Why I Do This

I've gotten a couple of lovely responses to this Lenten project of blogging that have made me consider why I blog at all.

I started blogging after Passing for Thin was published and Amazon invited authors to blog.  It was hugely successful and led to the next book.  At some point, however, I began to want to be able to manipulate things -- add links, advertise my other web stuff, post photos, so I left that blog space and started Car on the Hill.  If anyone wonders about the title, it's taken from the Joni Mitchell song of the same title.  It's a sad song about waiting for a man to show up, which is an apt description of my life.

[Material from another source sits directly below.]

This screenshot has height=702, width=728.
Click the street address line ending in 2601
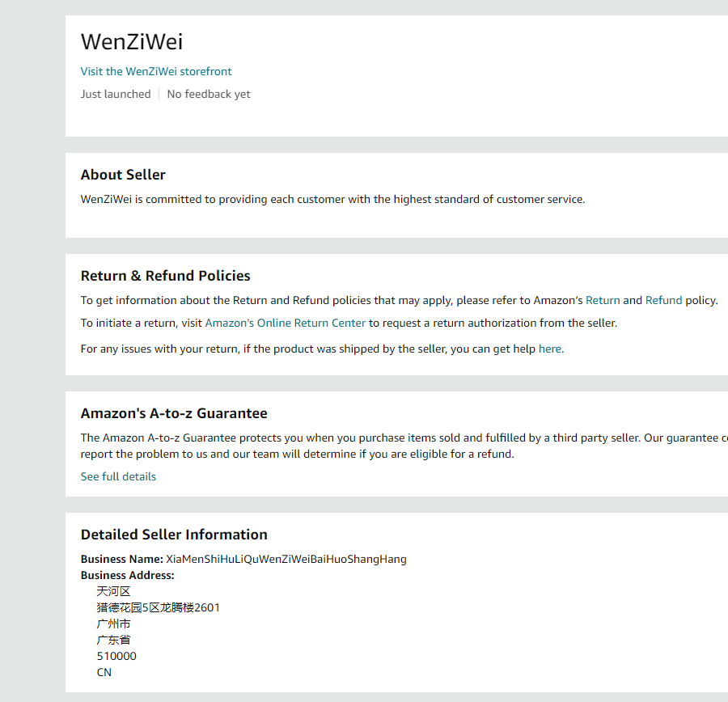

I wonder, if I were a consistent blogger, if I'd be some web cult figure.  I don't regret not being one so this is purely speculative.

It's nice when people say they like my writing or offer consolation for my various nervousnesses, but once in a while someone says I've written about something in a way they have needed to explain it to people in their lives.  Sometimes someone says my muddling on gives them courage to muddle on through life with their own demons nipping at their ankles.

And those are the comments that make me feel OK about what I do here, that maybe I'm even doing a service. 


I worry that I am perfecting my anxiety, fear, obesity, introversion, writer's block, financial precariousness, House addiction, smoking, borderline agoraphobia, regrets and misanthropy for the sake of something to say.  I worry that I'm another person yammering on about the last least incident.  Readers have, in the past, told me to get over myself and shut up.

Oh, Lord, if only I could, I just sighed upon writing that sentence.

I splatter here what I hurl at myself.  It seems that sometimes it helps to know one is not alone in that silent dialogue, that everybody fucks up, that other people are weak and insecure.  Part of my insecurity, and I'm sure other people have it too, is that I'm a public fool.  So thank you to everyone who reads this morass, and thank you especially for letting me know that I'm not alone in the Horrors either.